Une bouffée d’oxygène controversée vient d’être accordée à l’une des institutions financières les plus fragilisées du pays. Le Crédit Communautaire d’Afrique-Bank (CCA-Bank) a obtenu un financement de 15 millions d’euros (environ 7 milliards FCFA) de la Société islamique pour le développement du secteur privé (SID), filiale de la Banque islamique de développement. Cette opération, annoncée le 24 avril 2025, intervient alors que l’établissement traverse une crise de liquidité préoccupante qui suscite des interrogations sur sa viabilité.
Financement bancaire : une perfusion qui masque des problèmes structurels
Ce prêt accordé par la SID est officiellement destiné à soutenir les PME locales dans trois secteurs stratégiques : l’agroalimentaire, les transports et les soins de santé. Une ambition louable mais qui soulève des questions.
« Ce financement ambitionne de soutenir les PME locales en facilitant des investissements productifs ayant un impact notable sur le développement », indique le communiqué conjoint publié par les deux institutions.
Cependant, des sources internes au secteur bancaire camerounais révèlent que CCA-Bank fait face à des difficultés structurelles majeures depuis plusieurs trimestres. L’établissement, autrefois fleuron de la microfinance avant sa transformation en banque commerciale, peine à assurer ses engagements.
« Leur ratio de solvabilité est préoccupant et plusieurs clients institutionnels ont retiré leurs dépôts ces derniers mois », confie sous couvert d’anonymat un analyste financier à Douala.
Les difficultés de trésorerie se manifestent notamment par des retards dans le traitement des opérations courantes et des restrictions sur les retraits importants, provoquant la méfiance d’une clientèle déjà échaudée par les précédentes défaillances bancaires au Cameroun.
Plusieurs agences dans les villes secondaires ont discrètement réduit leurs activités, et le personnel, qui n’a pas souhaité s’exprimer officiellement, évoque des retards de salaires et une ambiance de travail tendue.

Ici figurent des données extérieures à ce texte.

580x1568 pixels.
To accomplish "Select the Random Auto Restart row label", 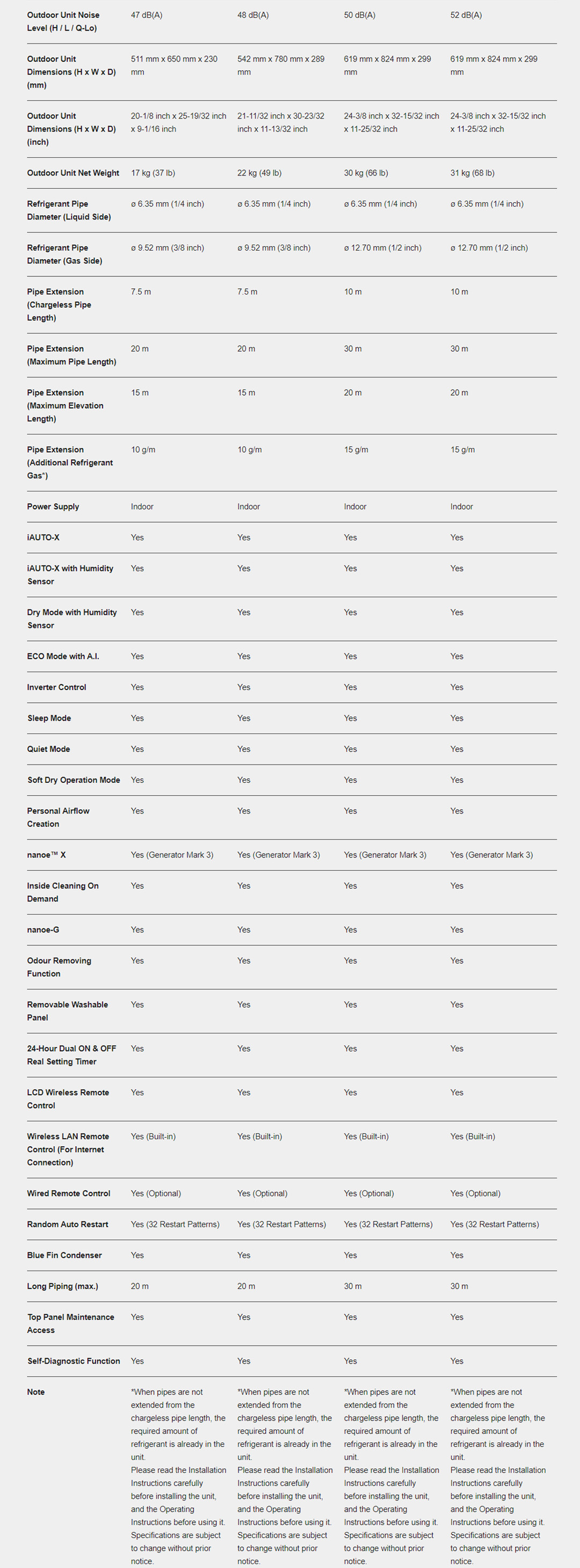I will 68,1224.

L’annonce de ce financement s’accompagne d’une volonté affichée de développer la finance islamique au Cameroun, un secteur encore embryonnaire. CCA-Bank affirme avoir mis en place une structure dédiée avec comité de conformité islamique et solutions technologiques spécifiques.

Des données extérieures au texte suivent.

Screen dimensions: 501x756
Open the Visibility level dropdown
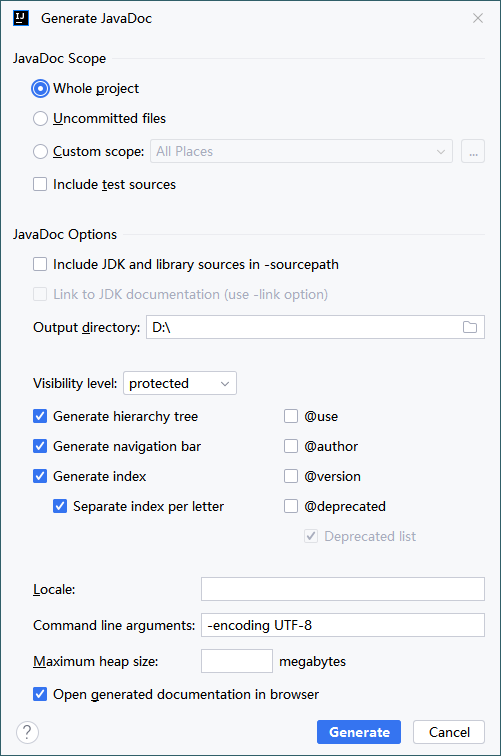[x=180, y=383]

Cette diversification pourrait-elle être une stratégie de survie plus qu’une véritable vision de développement? La question mérite d’être posée, alors que l’institution doit faire face à une concurrence accrue dans un marché où les grandes banques panafricaines gagnent du terrain.
Dans un contexte où les PME camerounaises, représentant 99% du tissu entrepreneurial et générant 67% des emplois, peinent à accéder au financement traditionnel, ce nouveau partenariat avec la SID pourrait néanmoins offrir des alternatives, si toutefois la banque parvient à surmonter ses propres défis.
Pensez-vous que ce financement suffira à redresser la situation de CCA-Bank ou s’agit-il simplement d’un pansement sur une plaie plus profonde?